FIG. 5.

Rac1 recruits Nox2 into the endosomal compartment by associating with IL-1R1 and is required for efficient redox-dependent recruitment of TRAF6 to the endosomal IL-1R1/MyD88 complex. (A) MCF-7 cells were transfected with MyD88 siRNA, Rac1 siRNA, or a scrambled (Scr) siRNA 48 h prior to examining MyD88 or Rac1 expression by Western blotting. (B) MCF-7 cells were transfected with the indicated siRNAs, infected with Ad.NFκBLuc prior to IL-1β stimulation, and analyzed for luciferase activities at 6 h post-cytokine treatment (mean ± standard error [SE]; n = 3). Paired comparisons (*, †) demonstrate significant differences (P < 0.05). (C) MCF-7 cells were transfected with the indicated siRNAs prior to a 20-min IL-1β stimulation and analysis of NADPH-dependent ·O₂⁻ production in the peak Iodixanol vesicular fractions (mean ± SE; n = 3).
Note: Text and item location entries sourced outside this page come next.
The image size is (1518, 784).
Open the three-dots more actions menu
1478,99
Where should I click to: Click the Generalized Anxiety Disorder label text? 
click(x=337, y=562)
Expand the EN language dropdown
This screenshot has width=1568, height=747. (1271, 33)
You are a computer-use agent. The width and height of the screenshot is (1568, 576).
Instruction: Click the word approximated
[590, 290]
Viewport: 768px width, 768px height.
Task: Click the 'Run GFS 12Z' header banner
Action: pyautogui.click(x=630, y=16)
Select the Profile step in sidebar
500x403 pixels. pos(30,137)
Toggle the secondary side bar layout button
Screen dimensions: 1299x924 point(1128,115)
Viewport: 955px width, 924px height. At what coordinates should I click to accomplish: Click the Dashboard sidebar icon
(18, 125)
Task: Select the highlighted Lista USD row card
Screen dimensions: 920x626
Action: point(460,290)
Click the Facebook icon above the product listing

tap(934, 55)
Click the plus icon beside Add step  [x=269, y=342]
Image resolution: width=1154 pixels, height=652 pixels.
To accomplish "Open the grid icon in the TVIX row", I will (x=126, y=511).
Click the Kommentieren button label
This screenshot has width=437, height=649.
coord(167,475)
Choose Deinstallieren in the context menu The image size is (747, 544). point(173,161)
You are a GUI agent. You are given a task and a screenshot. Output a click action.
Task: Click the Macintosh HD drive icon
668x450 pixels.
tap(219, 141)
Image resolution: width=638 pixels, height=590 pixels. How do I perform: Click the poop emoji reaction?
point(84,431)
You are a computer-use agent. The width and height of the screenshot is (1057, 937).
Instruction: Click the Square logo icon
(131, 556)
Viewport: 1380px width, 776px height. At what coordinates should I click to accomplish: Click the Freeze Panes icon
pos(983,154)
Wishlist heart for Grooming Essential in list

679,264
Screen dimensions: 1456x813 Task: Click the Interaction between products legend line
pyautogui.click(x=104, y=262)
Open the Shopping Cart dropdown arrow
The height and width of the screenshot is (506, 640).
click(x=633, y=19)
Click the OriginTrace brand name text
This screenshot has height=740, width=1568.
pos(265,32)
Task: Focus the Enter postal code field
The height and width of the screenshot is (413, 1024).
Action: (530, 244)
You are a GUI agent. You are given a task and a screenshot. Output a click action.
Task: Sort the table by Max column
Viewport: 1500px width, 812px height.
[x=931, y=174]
Paired comparisons (*, †) demonstrate significant differences (P < 0.05). (D and E) MCF-7 cells were transfected with the indicated siRNAs prior to IL-1β stimulation for 20 min. IL-1R1 was then immunoprecipitated from cell lysates, followed by Western blotting for MyD88, Rac1, TRAF6, and IL-1R1. (F) MCF-7 cells were transfected with the indicated siRNAs and stimulated with IL-1β for 20 min, and PNS were generated. An enriched endomembrane fraction was generated by centrifugation of PNS at 100,000 × g for 2 h. The endomembrane pellets were collected and evaluated for MyD88, Rac1, Nox2, TRAF6, and IL-1R1 by Western blotting.